Wonky civil procedure decision today (that is, Republicans filed in state courts and would have preferred to stay there; the board removed to federal court and wanted to stay there) in RNC v. N.C. State Bd. of Elections (lightly revised):
The Republican National Committee (“RNC”) and the North Carolina Republican Party (“NCGOP”) (together, “Plaintiffs”) filed two state law claims, one statutory and one constitutional, in a North Carolina superior court against the North Carolina State Board of Elections and its members (“State Board”). Both claims stemmed from the State Board’s alleged noncompliance with the Help America Vote Act of 2002 (“HAVA”), 52 U.S.C. § 20901 et seq., a federal statute that was intended to improve voting systems and voter access. . . .
Count Two asserts that the State Board violated the Equal Protection Clause of the North
Carolina Constitution, Article 1 § 19, through HAVA violations that “open[ed] the door to
potential” vote dilution. . . .We disagree with the district court’s conclusion that exercising federal jurisdiction over Count Two would open the floodgates to a wave of state constitutional litigation in federal court. Just as Grable found that “it will be the rare state title case that raises a contested matter of federal law,” we conclude that it will be the rare state equal protection case that turns on a violation of HAVA or the NVRA. In fact, we are aware of no other state constitutional case similar to this one, and Plaintiffs have pointed to none.

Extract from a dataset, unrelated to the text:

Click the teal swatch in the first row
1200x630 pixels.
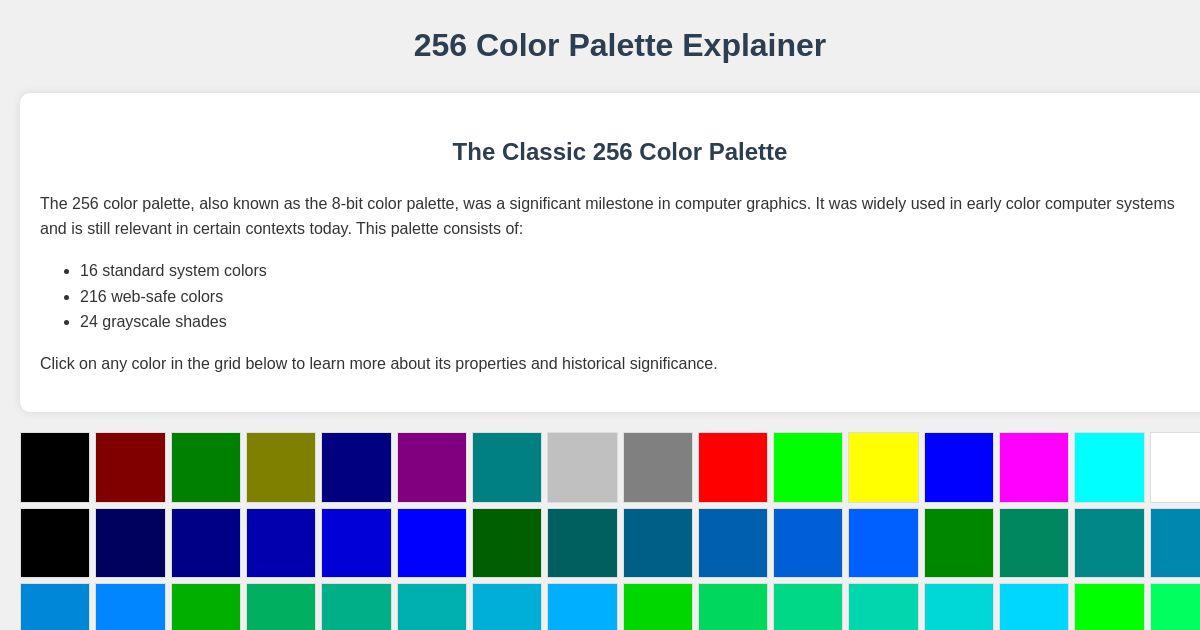(507, 467)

Plaintiffs’ Count Two claim may come cloaked in state constitutional garb, but it raises only federal statutory questions. Here, the alleged state constitutional claim necessarily turns on the contested interpretation of provisions of federal laws, HAVA and the NVRA. The viability of the state constitutional claim depends, therefore, on a court’s adopting Plaintiffs’ preferred reading of two federal statutes.
As the district court recognized, consideration of HAVA’s overall statutory scheme “leads to the conclusion that Congress intended for federal courts to resolve core questions of statutory interpretation.” HAVA authorizes the Attorney General to enforce compliance with its requirements “in an appropriate United States District Court.” HAVA § 21111 (emphasis added). We are confident that Congress did not intend to prevent federal courts from deciding cases where the sole issue, the interpretation of a federal statute, may determine who can vote in a federal election. The mere invocation of a state constitutional provision does not unsettle that conclusion.
Chief Judge Diaz concurred to explain why the RNC “barely” met the standing requirement in federal court, citing, among other things, FDA v. AHM.